1922: Girdleston Peak War Memorial
May 27, 2025
By AHNZ
World War 1 memorial destroyed by a Maori activist and a Feminist writer.
New Zealanders owe a great debt to the contributions of its early surveyors as well as the ANZAC soldiers. Sergeant Hubert Girdlestone (1879-1918) was both of these in one. Hugh, a Fellow of the Royal Geographical Society, had the misfortune to be killed in action fighting World War 1. At home he was surveyor who mapped and measured our country. The results were made official by the government of the day. The work done by Hugh and his comrades determines where the roads, towns, bridges, tracks, etc. we take for granted today are put and that they exist at all. These are the same tracks and infrastructure that the desecrators of Huge’s monument rely upon to smash it to pieces in 2021.

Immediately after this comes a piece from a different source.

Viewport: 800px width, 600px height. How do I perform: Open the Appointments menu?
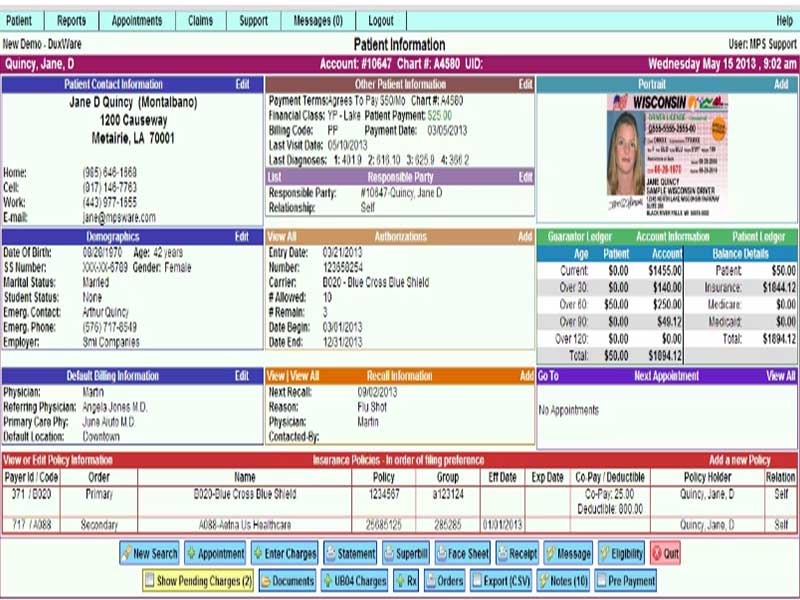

After Hughe was killed in action a peak of Mt Ruapehu, Little Matterhorn, was re-named to honor the untimely end of the man and his future work. It took 3 attempts on the now Girdlestone Peak summit to install a plaque. A team of 8 finally lugged 16kg of marble, concrete, iron and a drill up to the top by expending great effort. As a result it was dated March 1921 in anticipation but not installed until Sunday 12 March, 1922.
It was well-earned as well as official. Girdlestone and and his old mates, early surveyors, had climbed the peaks many times to map and measure New Zealand for all of us.
Any time I find a sign in the wilderness like this of people who came before me I feel a privileged connection to the past. I know that I’m one of a minority of people to have come this way but that I’m not alone but have ancestors of this journey who left something for me. It’s a mix of earned pride and exclusivity, a restricted secret I get to be a part of now.
That is evidently not the sentiment of the Maori activist and the Feminist who smashed and removed the war memorial from Girdlestone Peak in 2021. The activist evidently felt race-based hate. The Feminist? Years and many pages of published reflections later and Hazel Phillips still hasn’t “identified that reason.”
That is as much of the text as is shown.